EXTRACTED DATA:

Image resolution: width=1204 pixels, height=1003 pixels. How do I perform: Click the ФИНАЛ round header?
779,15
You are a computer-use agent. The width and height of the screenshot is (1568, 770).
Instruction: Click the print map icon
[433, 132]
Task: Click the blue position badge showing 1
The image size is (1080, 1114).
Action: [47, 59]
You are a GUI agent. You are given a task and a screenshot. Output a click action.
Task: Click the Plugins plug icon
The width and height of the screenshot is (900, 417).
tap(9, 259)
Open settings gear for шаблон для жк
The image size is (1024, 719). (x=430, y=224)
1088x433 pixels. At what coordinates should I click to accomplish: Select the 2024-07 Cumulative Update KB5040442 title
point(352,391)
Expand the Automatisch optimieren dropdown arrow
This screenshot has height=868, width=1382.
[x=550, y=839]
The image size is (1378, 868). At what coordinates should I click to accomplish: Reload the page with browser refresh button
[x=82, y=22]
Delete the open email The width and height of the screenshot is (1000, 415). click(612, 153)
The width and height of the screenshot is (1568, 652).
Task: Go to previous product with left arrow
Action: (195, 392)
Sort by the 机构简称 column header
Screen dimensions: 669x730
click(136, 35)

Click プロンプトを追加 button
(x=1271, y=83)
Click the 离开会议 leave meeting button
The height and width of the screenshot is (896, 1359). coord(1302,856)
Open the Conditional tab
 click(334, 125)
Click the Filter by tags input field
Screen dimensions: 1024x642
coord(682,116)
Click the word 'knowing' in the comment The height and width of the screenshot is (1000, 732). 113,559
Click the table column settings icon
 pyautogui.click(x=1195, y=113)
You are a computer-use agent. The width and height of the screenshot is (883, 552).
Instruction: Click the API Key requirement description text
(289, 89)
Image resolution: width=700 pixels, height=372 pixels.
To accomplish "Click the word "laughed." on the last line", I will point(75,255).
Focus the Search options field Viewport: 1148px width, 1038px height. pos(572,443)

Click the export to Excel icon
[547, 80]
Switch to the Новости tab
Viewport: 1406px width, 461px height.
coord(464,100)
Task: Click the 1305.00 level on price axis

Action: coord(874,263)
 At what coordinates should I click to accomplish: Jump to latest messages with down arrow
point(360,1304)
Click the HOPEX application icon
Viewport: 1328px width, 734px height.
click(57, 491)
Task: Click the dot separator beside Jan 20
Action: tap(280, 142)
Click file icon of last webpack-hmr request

TASK OBJECTIVE:
From the data above, copy each line exactly.

SOLUTION TO THIS PROBLEM:
Image resolution: width=1204 pixels, height=1003 pixels. How do I perform: Click the ФИНАЛ round header?
779,15
You are a computer-use agent. The width and height of the screenshot is (1568, 770).
Instruction: Click the print map icon
[433, 132]
Task: Click the blue position badge showing 1
The image size is (1080, 1114).
Action: [47, 59]
You are a GUI agent. You are given a task and a screenshot. Output a click action.
Task: Click the Plugins plug icon
The width and height of the screenshot is (900, 417).
tap(9, 259)
Open settings gear for шаблон для жк
The image size is (1024, 719). (x=430, y=224)
1088x433 pixels. At what coordinates should I click to accomplish: Select the 2024-07 Cumulative Update KB5040442 title
point(352,391)
Expand the Automatisch optimieren dropdown arrow
This screenshot has height=868, width=1382.
[x=550, y=839]
The image size is (1378, 868). At what coordinates should I click to accomplish: Reload the page with browser refresh button
[x=82, y=22]
Delete the open email The width and height of the screenshot is (1000, 415). click(612, 153)
The width and height of the screenshot is (1568, 652).
Task: Go to previous product with left arrow
Action: (195, 392)
Sort by the 机构简称 column header
Screen dimensions: 669x730
click(136, 35)

Click プロンプトを追加 button
(x=1271, y=83)
Click the 离开会议 leave meeting button
The height and width of the screenshot is (896, 1359). coord(1302,856)
Open the Conditional tab
 click(334, 125)
Click the Filter by tags input field
Screen dimensions: 1024x642
coord(682,116)
Click the word 'knowing' in the comment The height and width of the screenshot is (1000, 732). 113,559
Click the table column settings icon
 pyautogui.click(x=1195, y=113)
You are a computer-use agent. The width and height of the screenshot is (883, 552).
Instruction: Click the API Key requirement description text
(289, 89)
Image resolution: width=700 pixels, height=372 pixels.
To accomplish "Click the word "laughed." on the last line", I will point(75,255).
Focus the Search options field Viewport: 1148px width, 1038px height. pos(572,443)

Click the export to Excel icon
[547, 80]
Switch to the Новости tab
Viewport: 1406px width, 461px height.
coord(464,100)
Task: Click the 1305.00 level on price axis

Action: coord(874,263)
 At what coordinates should I click to accomplish: Jump to latest messages with down arrow
point(360,1304)
Click the HOPEX application icon
Viewport: 1328px width, 734px height.
click(57, 491)
Task: Click the dot separator beside Jan 20
Action: tap(280, 142)
Click file icon of last webpack-hmr request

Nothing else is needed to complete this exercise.